• TASK TO CARRY OUT
The task calls for each record to be given again unchanged, minus any pictures.

• DATA EXTRACTS
——

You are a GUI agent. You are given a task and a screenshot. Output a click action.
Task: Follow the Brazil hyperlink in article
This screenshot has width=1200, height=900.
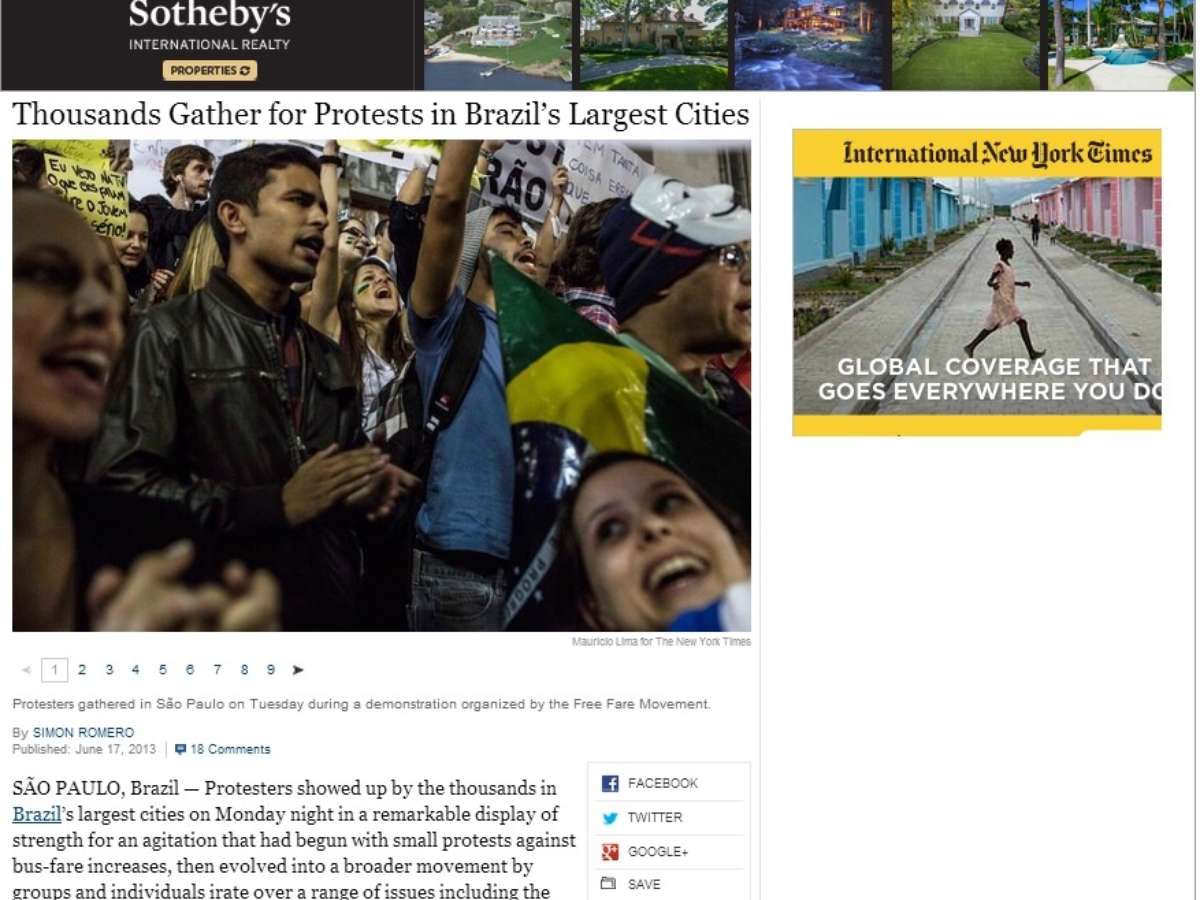[37, 815]
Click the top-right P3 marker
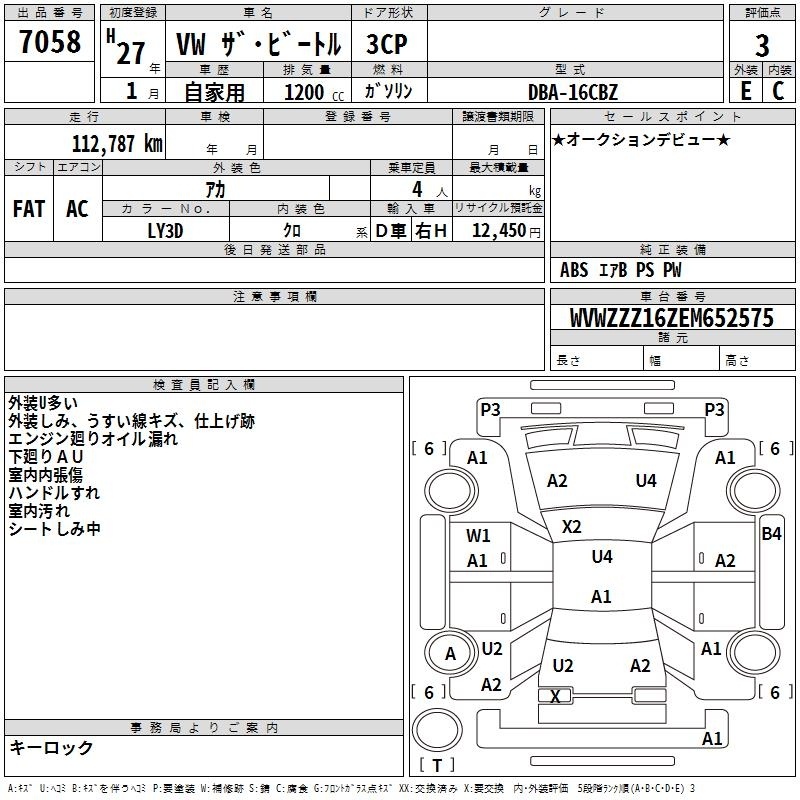This screenshot has width=800, height=800. (x=714, y=408)
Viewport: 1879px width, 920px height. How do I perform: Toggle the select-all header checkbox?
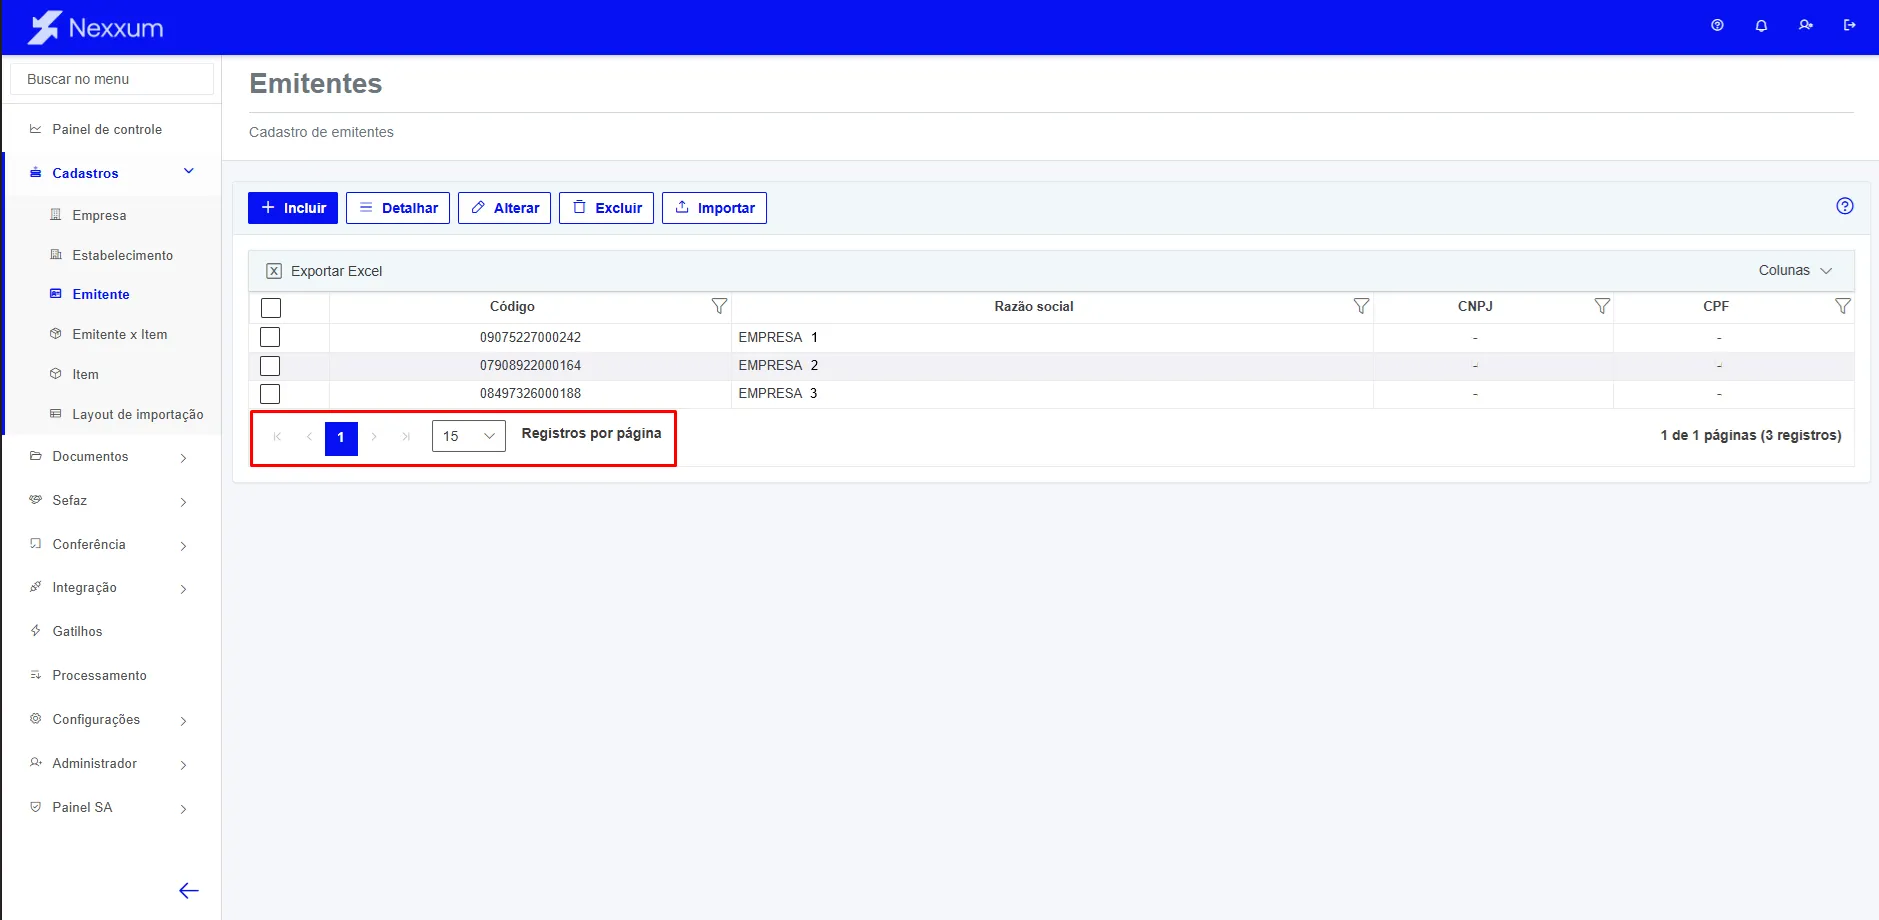point(271,308)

——

• ANSWER BELOW
You are a GUI agent. You are given a task and a screenshot. Output a click action.
Task: Follow the Brazil hyperlink in article
This screenshot has width=1200, height=900.
[37, 815]
Click the top-right P3 marker
This screenshot has width=800, height=800. (x=714, y=408)
Viewport: 1879px width, 920px height. How do I perform: Toggle the select-all header checkbox?
point(271,308)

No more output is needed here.